• [Exercise requirements]: Start at the first record below and retype through the last, exactly.

** Opening Record excerpts block **

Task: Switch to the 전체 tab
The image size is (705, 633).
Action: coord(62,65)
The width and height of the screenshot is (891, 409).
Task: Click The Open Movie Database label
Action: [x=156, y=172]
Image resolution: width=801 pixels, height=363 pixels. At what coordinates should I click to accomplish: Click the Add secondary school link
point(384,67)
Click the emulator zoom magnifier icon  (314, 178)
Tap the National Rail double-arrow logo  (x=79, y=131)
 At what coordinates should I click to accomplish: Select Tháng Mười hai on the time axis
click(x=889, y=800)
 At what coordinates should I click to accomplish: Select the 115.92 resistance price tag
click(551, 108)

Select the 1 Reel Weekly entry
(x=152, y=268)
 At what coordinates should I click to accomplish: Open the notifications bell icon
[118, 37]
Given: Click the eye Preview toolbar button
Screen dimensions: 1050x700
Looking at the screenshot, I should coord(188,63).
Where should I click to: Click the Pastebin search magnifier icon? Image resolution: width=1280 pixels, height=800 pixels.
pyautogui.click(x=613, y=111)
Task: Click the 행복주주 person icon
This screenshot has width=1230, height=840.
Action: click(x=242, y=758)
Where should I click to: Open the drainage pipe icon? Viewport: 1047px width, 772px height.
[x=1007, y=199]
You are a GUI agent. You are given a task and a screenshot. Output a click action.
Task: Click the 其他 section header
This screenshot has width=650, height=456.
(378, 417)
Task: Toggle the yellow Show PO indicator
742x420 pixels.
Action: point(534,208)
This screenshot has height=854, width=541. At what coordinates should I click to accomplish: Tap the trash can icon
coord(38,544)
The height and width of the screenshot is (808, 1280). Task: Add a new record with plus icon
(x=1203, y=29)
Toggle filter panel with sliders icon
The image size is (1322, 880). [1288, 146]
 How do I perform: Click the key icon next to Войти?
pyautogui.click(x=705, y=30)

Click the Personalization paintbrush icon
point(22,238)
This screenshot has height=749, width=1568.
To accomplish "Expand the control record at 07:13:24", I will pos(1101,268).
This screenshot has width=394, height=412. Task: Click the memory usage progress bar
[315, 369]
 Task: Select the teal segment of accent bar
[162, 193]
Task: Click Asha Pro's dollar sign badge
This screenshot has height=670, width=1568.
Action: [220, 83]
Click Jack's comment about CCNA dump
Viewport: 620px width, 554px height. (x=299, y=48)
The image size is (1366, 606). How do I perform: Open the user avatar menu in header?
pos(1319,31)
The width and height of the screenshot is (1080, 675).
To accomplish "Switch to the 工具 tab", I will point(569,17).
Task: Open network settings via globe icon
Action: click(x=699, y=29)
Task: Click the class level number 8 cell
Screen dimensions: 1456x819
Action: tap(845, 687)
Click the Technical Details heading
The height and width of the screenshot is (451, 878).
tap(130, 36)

** Closing Record excerpts block **

• [Response]:
Task: Switch to the 전체 tab
The image size is (705, 633).
Action: coord(62,65)
The width and height of the screenshot is (891, 409).
Task: Click The Open Movie Database label
Action: [x=156, y=172]
Image resolution: width=801 pixels, height=363 pixels. At what coordinates should I click to accomplish: Click the Add secondary school link
point(384,67)
Click the emulator zoom magnifier icon  (314, 178)
Tap the National Rail double-arrow logo  (x=79, y=131)
 At what coordinates should I click to accomplish: Select Tháng Mười hai on the time axis
click(x=889, y=800)
 At what coordinates should I click to accomplish: Select the 115.92 resistance price tag
click(551, 108)

Select the 1 Reel Weekly entry
(x=152, y=268)
 At what coordinates should I click to accomplish: Open the notifications bell icon
[118, 37]
Given: Click the eye Preview toolbar button
Screen dimensions: 1050x700
Looking at the screenshot, I should coord(188,63).
Where should I click to: Click the Pastebin search magnifier icon? Image resolution: width=1280 pixels, height=800 pixels.
pyautogui.click(x=613, y=111)
Task: Click the 행복주주 person icon
This screenshot has width=1230, height=840.
Action: click(x=242, y=758)
Where should I click to: Open the drainage pipe icon? Viewport: 1047px width, 772px height.
[x=1007, y=199]
You are a GUI agent. You are given a task and a screenshot. Output a click action.
Task: Click the 其他 section header
This screenshot has width=650, height=456.
(378, 417)
Task: Toggle the yellow Show PO indicator
742x420 pixels.
Action: point(534,208)
This screenshot has height=854, width=541. At what coordinates should I click to accomplish: Tap the trash can icon
coord(38,544)
The height and width of the screenshot is (808, 1280). Task: Add a new record with plus icon
(x=1203, y=29)
Toggle filter panel with sliders icon
The image size is (1322, 880). [1288, 146]
 How do I perform: Click the key icon next to Войти?
pyautogui.click(x=705, y=30)

Click the Personalization paintbrush icon
point(22,238)
This screenshot has height=749, width=1568.
To accomplish "Expand the control record at 07:13:24", I will pos(1101,268).
This screenshot has width=394, height=412. Task: Click the memory usage progress bar
[315, 369]
 Task: Select the teal segment of accent bar
[162, 193]
Task: Click Asha Pro's dollar sign badge
This screenshot has height=670, width=1568.
Action: [220, 83]
Click Jack's comment about CCNA dump
Viewport: 620px width, 554px height. (x=299, y=48)
The image size is (1366, 606). How do I perform: Open the user avatar menu in header?
pos(1319,31)
The width and height of the screenshot is (1080, 675).
To accomplish "Switch to the 工具 tab", I will point(569,17).
Task: Open network settings via globe icon
Action: click(x=699, y=29)
Task: Click the class level number 8 cell
Screen dimensions: 1456x819
Action: tap(845, 687)
Click the Technical Details heading
The height and width of the screenshot is (451, 878).
tap(130, 36)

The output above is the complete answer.